Word and element location data
════

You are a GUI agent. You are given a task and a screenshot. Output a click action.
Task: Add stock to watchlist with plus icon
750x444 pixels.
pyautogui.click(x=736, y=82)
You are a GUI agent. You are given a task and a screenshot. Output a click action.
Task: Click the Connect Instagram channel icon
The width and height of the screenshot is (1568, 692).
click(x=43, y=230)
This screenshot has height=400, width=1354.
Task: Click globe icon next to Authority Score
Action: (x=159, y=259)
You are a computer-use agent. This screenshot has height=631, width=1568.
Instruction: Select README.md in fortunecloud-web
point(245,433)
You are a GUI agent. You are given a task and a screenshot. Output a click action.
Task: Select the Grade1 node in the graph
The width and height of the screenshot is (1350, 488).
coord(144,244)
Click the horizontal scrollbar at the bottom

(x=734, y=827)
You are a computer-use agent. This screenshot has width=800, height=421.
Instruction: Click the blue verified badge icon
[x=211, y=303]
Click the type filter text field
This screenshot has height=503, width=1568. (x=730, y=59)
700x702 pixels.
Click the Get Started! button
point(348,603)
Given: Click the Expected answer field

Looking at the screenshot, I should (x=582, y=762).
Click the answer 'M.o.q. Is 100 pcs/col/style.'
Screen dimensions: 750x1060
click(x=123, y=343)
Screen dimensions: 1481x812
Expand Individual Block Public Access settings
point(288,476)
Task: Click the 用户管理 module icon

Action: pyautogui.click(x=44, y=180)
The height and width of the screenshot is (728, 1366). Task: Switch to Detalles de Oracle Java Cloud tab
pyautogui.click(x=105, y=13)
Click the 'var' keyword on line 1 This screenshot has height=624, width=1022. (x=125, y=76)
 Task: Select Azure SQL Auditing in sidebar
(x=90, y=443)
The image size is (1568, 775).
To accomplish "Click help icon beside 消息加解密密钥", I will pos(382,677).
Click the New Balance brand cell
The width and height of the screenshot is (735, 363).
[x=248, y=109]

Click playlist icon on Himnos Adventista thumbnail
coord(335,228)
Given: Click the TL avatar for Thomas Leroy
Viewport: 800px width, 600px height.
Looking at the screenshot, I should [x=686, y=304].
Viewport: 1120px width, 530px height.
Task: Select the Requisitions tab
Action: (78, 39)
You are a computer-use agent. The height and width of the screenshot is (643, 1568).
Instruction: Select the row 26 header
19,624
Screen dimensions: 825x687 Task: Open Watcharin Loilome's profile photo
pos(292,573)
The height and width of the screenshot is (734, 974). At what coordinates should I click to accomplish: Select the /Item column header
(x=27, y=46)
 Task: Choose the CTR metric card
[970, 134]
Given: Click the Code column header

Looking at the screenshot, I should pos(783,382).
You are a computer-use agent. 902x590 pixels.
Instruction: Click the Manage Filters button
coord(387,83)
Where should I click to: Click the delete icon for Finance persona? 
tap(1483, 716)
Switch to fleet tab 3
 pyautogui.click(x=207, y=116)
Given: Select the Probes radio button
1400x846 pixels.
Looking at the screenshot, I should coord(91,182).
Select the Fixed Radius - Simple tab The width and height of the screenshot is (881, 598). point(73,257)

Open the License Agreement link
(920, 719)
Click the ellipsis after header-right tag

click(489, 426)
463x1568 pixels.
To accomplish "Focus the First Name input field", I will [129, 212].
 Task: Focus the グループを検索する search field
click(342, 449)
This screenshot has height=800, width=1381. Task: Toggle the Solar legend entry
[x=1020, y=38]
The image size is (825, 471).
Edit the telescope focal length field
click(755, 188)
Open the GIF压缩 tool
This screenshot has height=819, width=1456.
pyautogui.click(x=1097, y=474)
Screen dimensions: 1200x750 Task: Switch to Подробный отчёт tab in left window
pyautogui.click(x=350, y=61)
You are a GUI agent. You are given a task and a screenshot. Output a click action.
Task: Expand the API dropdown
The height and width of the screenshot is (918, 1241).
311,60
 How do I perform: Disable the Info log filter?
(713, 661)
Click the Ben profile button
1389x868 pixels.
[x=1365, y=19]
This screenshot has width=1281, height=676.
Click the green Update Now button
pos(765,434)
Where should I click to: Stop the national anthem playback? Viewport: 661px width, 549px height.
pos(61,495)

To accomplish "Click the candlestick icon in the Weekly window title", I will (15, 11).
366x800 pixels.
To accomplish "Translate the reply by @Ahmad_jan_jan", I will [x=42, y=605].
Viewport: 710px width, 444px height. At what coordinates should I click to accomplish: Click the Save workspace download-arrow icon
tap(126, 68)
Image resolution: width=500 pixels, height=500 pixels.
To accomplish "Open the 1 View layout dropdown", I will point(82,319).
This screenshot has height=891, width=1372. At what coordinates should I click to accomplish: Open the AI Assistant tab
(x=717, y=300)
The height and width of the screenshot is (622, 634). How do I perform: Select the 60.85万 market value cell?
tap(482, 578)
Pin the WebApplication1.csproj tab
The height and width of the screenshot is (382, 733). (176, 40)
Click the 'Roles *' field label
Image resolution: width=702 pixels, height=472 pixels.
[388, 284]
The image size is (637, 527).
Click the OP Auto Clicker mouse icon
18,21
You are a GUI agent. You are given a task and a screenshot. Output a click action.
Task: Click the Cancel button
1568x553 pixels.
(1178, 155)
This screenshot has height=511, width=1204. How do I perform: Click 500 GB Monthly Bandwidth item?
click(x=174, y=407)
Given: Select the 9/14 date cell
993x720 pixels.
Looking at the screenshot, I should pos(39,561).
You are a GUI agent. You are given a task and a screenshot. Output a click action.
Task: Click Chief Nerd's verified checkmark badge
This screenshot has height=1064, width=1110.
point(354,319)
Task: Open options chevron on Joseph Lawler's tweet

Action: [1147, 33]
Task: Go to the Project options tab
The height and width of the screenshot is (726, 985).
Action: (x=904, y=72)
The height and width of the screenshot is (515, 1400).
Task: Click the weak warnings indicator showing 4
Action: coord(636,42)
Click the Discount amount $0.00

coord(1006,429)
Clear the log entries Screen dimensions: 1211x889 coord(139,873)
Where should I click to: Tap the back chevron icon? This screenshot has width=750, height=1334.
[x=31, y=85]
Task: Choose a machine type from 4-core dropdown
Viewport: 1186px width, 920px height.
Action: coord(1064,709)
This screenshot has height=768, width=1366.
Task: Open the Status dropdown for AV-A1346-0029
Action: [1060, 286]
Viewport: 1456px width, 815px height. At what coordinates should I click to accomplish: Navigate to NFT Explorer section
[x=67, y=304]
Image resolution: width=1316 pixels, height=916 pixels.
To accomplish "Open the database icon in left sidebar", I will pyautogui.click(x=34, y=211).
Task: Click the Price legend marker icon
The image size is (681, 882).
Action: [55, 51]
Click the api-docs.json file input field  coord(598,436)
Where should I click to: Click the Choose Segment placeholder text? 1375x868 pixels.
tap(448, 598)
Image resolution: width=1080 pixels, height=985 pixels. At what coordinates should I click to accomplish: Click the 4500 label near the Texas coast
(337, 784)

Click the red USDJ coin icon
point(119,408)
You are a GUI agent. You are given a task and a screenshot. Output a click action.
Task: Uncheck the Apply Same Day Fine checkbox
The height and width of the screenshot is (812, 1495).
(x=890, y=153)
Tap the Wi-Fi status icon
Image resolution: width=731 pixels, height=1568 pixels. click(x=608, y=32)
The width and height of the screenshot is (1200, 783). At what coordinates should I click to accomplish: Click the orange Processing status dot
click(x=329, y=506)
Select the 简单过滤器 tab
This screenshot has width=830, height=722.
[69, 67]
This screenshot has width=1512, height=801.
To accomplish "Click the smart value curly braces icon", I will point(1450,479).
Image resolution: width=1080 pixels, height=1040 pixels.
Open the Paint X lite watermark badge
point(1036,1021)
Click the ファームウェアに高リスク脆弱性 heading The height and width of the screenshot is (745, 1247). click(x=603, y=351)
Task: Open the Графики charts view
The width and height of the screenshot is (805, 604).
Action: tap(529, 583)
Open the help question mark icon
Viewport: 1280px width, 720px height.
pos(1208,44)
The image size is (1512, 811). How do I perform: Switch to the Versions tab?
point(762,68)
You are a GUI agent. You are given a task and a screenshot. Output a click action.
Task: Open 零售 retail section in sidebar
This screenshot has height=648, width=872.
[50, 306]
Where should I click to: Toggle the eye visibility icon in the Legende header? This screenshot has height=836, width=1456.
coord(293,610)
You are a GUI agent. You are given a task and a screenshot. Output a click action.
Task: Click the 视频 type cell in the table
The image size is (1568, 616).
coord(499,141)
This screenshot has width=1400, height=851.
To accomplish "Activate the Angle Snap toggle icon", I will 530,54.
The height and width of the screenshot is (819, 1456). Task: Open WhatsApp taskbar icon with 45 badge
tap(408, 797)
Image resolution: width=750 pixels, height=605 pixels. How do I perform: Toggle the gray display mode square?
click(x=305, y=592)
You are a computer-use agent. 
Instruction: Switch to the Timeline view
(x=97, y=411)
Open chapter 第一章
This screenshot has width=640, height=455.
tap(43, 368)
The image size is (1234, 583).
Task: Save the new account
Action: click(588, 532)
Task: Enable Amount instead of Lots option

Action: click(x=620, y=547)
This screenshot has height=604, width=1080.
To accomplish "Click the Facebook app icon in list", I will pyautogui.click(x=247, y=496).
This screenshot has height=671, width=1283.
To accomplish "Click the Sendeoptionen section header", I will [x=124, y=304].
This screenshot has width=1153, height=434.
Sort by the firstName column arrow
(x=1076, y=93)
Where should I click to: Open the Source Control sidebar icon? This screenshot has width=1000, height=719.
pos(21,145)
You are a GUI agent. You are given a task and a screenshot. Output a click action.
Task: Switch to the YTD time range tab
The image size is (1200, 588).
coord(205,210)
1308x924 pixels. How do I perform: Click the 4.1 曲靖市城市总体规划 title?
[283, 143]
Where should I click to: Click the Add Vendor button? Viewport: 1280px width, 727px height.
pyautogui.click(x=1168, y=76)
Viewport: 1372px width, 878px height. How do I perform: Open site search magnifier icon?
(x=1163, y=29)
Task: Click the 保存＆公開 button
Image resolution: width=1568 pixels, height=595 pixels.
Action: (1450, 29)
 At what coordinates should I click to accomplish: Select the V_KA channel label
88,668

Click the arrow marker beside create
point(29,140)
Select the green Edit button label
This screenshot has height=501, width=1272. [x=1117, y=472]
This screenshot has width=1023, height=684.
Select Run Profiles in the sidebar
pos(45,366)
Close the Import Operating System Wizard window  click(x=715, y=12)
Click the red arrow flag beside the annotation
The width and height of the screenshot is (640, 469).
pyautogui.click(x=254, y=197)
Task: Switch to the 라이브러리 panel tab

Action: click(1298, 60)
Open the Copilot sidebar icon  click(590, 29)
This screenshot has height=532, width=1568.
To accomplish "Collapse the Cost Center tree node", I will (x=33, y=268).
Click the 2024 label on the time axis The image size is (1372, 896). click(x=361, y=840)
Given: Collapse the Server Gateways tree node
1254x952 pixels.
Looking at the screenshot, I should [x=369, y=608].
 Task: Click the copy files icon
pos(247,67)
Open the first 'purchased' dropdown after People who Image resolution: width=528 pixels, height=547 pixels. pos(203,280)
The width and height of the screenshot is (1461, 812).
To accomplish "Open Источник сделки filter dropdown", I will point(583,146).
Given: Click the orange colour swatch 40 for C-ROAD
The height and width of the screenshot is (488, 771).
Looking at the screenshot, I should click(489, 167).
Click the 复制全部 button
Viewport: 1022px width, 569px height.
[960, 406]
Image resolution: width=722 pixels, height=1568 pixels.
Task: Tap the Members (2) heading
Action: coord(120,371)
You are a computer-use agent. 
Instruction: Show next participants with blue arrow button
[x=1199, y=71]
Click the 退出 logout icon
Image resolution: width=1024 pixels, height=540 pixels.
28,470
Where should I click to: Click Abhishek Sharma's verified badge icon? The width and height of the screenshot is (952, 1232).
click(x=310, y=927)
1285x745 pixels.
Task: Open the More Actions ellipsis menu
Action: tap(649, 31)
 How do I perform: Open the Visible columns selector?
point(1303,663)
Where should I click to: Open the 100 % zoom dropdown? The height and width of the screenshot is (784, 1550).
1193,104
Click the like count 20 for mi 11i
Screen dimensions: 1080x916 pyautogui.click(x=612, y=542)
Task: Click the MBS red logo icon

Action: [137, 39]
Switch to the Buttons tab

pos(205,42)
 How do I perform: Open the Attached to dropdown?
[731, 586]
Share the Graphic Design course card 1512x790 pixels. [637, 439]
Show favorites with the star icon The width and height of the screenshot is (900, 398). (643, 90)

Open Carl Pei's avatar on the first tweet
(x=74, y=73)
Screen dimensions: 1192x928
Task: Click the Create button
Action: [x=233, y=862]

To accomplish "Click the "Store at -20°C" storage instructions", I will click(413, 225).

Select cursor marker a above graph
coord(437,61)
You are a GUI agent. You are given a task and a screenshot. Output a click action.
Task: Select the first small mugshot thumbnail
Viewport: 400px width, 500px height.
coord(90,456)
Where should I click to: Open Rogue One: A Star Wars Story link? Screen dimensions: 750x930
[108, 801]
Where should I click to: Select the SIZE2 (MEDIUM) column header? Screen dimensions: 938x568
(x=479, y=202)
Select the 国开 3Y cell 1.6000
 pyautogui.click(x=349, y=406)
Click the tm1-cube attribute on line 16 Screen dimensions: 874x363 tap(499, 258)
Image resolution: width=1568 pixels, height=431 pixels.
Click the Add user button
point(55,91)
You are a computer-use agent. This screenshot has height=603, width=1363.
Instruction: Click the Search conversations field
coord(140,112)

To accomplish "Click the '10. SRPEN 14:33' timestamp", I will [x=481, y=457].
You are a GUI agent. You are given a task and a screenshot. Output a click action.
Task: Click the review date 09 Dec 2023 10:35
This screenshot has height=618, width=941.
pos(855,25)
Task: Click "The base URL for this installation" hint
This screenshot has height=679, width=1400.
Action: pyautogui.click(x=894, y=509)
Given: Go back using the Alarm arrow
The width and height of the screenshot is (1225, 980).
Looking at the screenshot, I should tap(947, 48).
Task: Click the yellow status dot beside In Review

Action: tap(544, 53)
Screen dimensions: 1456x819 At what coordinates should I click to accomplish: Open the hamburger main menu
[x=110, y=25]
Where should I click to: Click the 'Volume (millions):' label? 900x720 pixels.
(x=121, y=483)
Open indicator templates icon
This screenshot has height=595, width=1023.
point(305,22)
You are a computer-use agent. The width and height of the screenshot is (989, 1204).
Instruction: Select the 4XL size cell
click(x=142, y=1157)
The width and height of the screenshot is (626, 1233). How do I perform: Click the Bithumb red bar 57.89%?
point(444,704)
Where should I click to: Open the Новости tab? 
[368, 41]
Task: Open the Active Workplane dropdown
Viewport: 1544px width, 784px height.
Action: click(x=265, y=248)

════

State how many lines of the entries above contain the string "channel", treating case as significant.

2